ACCATTONE

Accattone (1961)


ACCATTONE

(director/writer: Pier Paolo Pasolini; screenwriter: Sergio Citti/based on the novel A Violent Life by Pier Paolo Pasolini; cinematographer: Tonino Delli Colli; editor: Nino Baragli; cast: Franco Citti (Vittorio “Accattone” Cataldi), Silvana Corsini (Maddalena), Franca Pasut (Stella), Piero Morgia (Pio), Paolo Guidi (Ascenza), Adele Cambria, (Nannina), Adriana Asti (Amore), Luciano Conti (Il Moicano), Giovanni Orgitano (Scucchia), Umberto Bevilacqua (Salvatore), Mario Cipriani (Balilla); Runtime: 116; MPAA Rating: NR; producer: Alfredo Bini; Water Bearer Films; 1961-Italy-in Italian with English subtitles)

“A brutally lyrical and unsentimental urban drama grounded in realism.”

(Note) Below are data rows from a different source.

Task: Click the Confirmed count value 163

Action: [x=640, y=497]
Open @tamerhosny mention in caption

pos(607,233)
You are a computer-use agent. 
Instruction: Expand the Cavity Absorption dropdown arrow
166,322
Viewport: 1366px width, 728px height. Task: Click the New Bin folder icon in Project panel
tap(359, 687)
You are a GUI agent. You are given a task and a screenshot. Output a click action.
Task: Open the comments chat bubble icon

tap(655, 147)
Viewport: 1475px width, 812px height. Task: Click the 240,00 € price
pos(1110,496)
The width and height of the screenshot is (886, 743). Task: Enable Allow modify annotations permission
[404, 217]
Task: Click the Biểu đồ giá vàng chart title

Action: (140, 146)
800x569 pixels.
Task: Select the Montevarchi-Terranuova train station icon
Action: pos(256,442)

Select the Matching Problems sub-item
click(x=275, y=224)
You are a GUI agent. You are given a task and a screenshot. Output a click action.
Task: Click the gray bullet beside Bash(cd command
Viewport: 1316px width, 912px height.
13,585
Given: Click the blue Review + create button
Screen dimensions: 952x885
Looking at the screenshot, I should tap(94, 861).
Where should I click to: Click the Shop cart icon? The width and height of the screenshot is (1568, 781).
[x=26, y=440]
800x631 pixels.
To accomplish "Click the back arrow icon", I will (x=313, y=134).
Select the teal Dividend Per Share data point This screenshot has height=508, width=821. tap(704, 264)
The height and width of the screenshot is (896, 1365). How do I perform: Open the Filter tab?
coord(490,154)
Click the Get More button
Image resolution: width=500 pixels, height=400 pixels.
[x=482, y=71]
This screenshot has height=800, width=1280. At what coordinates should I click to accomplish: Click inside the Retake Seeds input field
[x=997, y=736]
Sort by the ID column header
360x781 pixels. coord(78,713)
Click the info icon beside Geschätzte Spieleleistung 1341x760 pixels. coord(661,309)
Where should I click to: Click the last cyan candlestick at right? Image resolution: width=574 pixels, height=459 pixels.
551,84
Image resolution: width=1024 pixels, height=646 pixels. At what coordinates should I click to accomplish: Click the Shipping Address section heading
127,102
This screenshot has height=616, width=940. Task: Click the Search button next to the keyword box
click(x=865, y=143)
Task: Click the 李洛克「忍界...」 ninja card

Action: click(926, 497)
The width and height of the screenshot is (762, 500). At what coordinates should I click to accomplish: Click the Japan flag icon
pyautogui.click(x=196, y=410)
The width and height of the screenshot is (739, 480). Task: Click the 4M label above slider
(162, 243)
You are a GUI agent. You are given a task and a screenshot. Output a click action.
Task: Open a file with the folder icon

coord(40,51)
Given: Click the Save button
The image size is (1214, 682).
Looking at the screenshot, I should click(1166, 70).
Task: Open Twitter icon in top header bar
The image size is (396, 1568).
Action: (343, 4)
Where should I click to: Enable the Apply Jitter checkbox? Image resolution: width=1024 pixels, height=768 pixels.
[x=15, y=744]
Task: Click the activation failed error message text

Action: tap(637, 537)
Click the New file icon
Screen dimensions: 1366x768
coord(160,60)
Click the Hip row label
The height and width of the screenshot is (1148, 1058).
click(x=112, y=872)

Reviewed by Dennis Schwartz

The first feature film of the openly gay, Marxist, poet, journalist and writer Pier Paolo Pasolini (“Salo”/”The Decameron”/ “Teorema”) is a brutally lyrical and unsentimental urban drama grounded in realism that covers the seamy side of life in the Rome slums, a milieu the filmmaker was familiar with from first-hand experience. It’s based on Pasolini’s 1959 novel A Violent Life. A Bach score in the background effectively provides a counterpoint to the mean streets.

Franco Citti’s Accattone is the low-level pimp living in the outskirts of a Rome slum, who goes to pieces when his girlfriend prostitute Maddalena (Silvana Corsini) is sent to prison and he can’t support himself without her; his concern is more of self-pity than for her welfare. Hanging out in the streets with his idler and pimp friends, he agonizes within while on the outside is horsing around with the boys, laughing at bad jokes, making ludicrous bets about performing unusual feats and, in the end, laughing at his own predicament of being trapped in the slums and unable to escape while alive.

It’s a heavy dose of neo-realism infused with ‘new wave’ filmmaking techniques and experimental camera shots; it’s a most hopeless and bleak portrait of turpitude among the young downtrodden men, the pimps, prostitutes and ordinary laborer workers. Even when the self-destructive Accattone falls in love with the virtuous Stella (Franca Pasut), a plausible savior, he fails to turn her into a prostitute and a source of income. In desperation, he tries to get an entry level job at the most meager wages, but he can’t for one reason or another. This leaves Accattone resorting to being a thief and pursued by the police, with tragic results.

Pasolini’s look at poverty is heartfelt, but only skims the surface on the most cursory level. The film’s raw power is in how authentic the cast of mostly non-professionals carry on in their portrait of everyday street life and in how it’s hammered home that they are not all bad but their aimless existence of being ‘rebels without a cause’ keeps them from finding a way out of their perceived imprisonment. One layabout character says: “The world belongs to those with teeth.”